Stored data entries
Content starts

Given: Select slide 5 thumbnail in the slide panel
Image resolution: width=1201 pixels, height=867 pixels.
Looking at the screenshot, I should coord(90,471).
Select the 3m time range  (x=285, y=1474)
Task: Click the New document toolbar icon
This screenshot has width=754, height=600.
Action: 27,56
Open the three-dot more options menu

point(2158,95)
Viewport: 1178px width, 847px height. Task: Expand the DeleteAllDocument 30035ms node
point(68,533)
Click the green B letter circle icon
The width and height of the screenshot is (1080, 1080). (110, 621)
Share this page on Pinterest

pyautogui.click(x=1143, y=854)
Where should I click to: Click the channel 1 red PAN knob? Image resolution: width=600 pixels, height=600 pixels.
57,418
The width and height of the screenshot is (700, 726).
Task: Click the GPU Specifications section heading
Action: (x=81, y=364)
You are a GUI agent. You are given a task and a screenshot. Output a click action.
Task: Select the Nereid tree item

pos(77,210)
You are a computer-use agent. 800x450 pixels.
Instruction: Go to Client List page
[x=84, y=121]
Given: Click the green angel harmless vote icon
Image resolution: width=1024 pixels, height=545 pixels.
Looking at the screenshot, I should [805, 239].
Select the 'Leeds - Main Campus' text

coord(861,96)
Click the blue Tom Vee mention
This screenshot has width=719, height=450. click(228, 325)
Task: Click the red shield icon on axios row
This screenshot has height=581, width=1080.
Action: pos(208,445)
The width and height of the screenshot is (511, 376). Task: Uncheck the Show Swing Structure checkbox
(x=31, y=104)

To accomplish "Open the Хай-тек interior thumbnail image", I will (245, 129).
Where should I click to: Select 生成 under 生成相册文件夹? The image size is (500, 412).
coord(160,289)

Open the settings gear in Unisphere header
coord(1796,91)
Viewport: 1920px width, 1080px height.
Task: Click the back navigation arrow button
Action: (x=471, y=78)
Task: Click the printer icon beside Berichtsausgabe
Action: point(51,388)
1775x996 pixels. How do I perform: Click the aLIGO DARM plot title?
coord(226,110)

Content ends

- _Activity_
In how many lines of the entries does "thumbnail" appear? Reply with only the number.

- _Exercise response_
2